=== What the exercise asks ===
Your answer should hold only the lines from the one with "Task: Hide the Cube in the viewport" through the end of the records, repeated exactly and minus any pictures.

=== Extracted entries ===

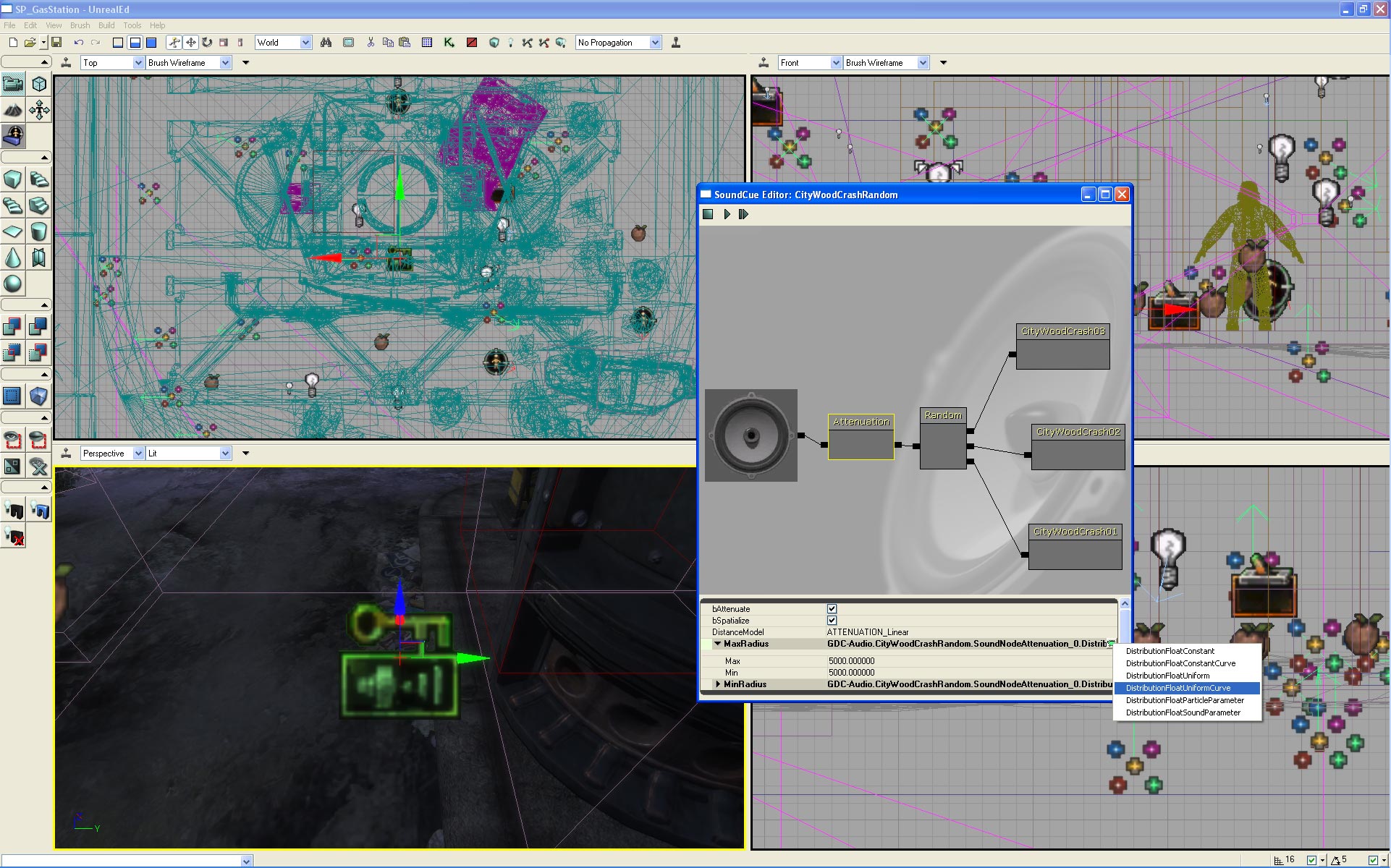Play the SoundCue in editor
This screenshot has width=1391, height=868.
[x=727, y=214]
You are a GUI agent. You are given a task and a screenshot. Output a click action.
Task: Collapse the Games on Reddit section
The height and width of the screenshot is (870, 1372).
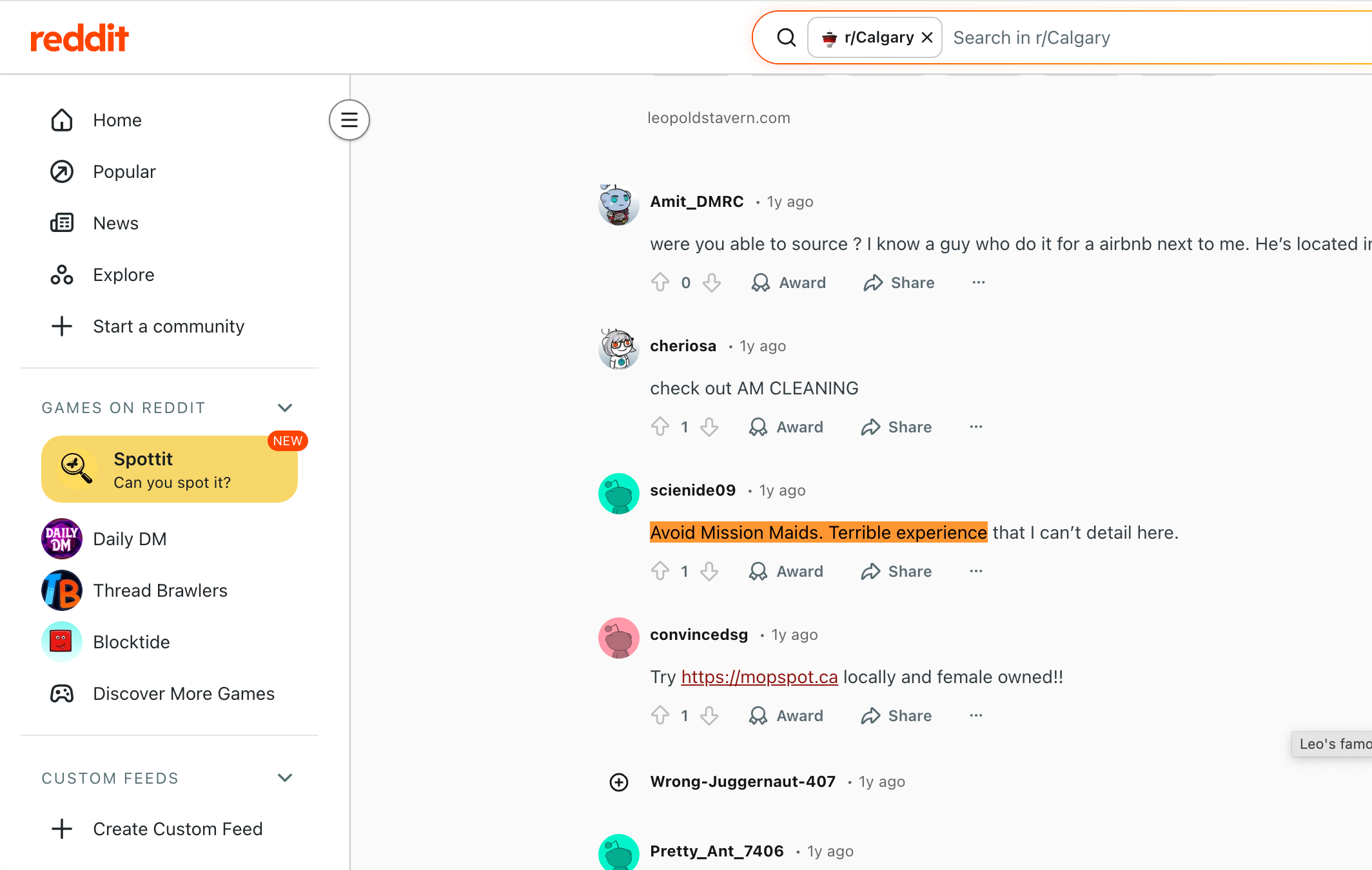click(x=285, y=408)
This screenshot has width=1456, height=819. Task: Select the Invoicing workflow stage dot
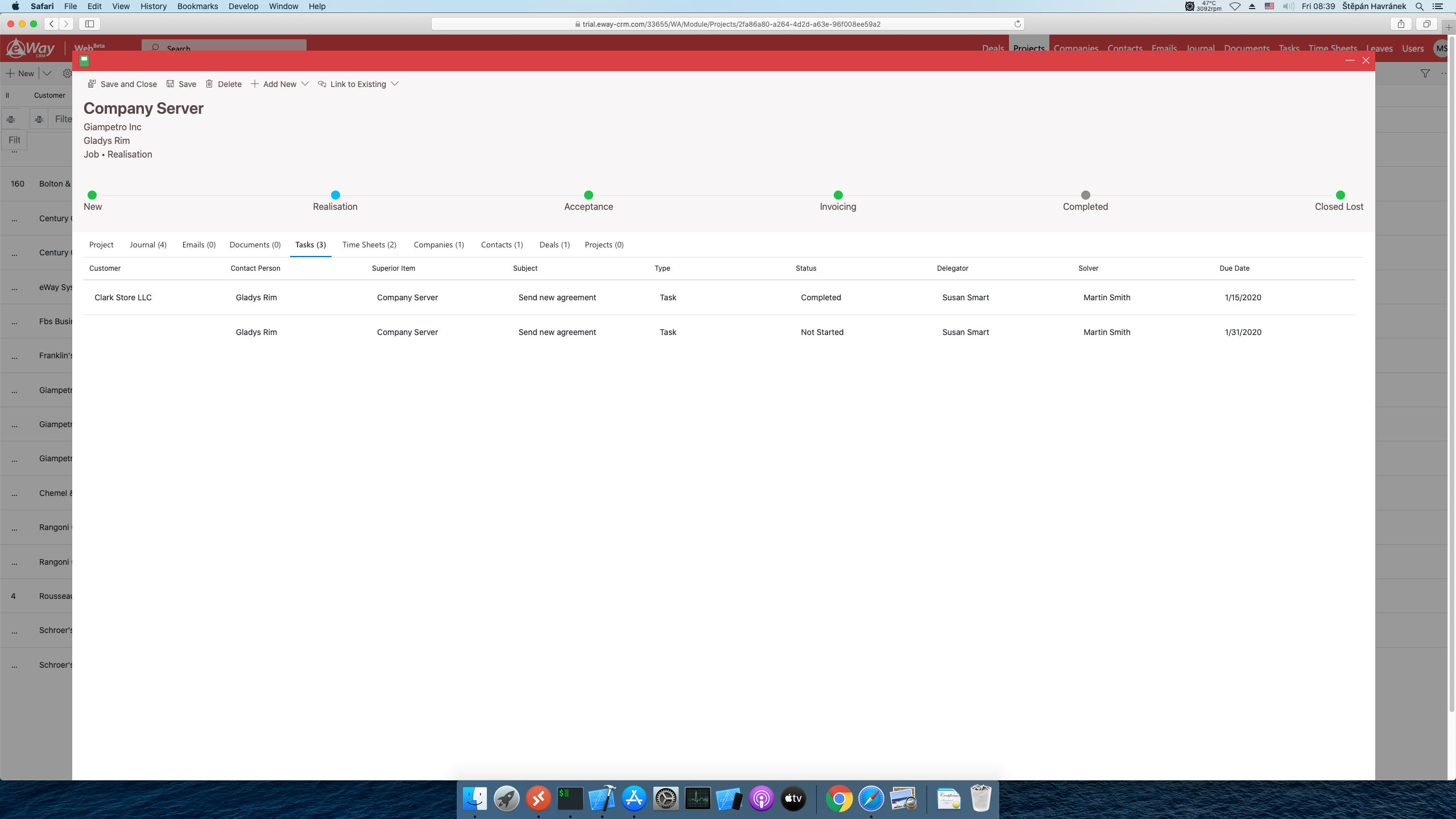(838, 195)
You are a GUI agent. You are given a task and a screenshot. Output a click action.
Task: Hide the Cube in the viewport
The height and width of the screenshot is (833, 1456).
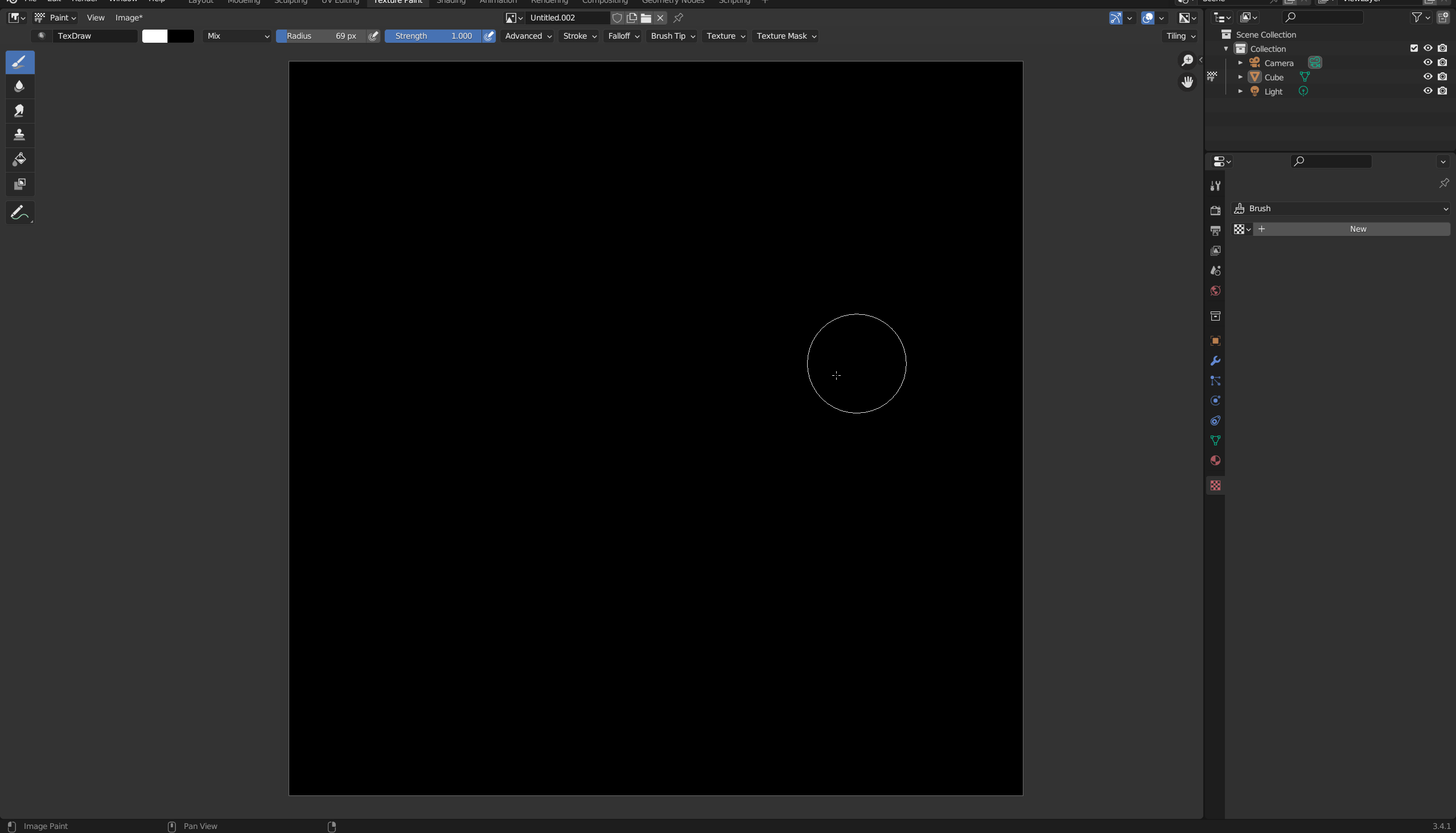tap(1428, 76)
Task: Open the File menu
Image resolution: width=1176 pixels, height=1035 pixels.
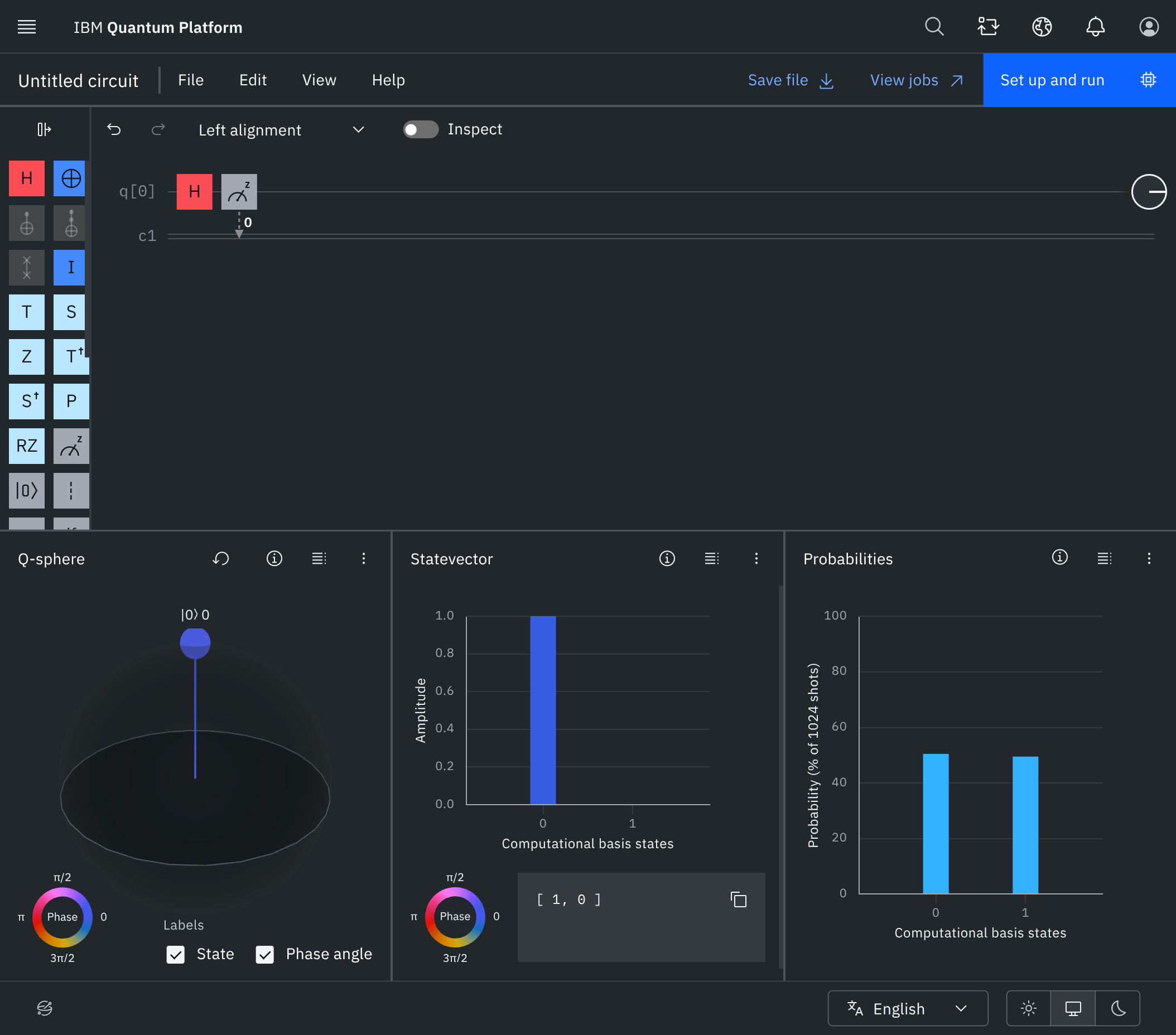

=== Your solution ===
Task: Hide the Cube in the viewport
The height and width of the screenshot is (833, 1456).
tap(1428, 76)
Task: Open the File menu
Image resolution: width=1176 pixels, height=1035 pixels.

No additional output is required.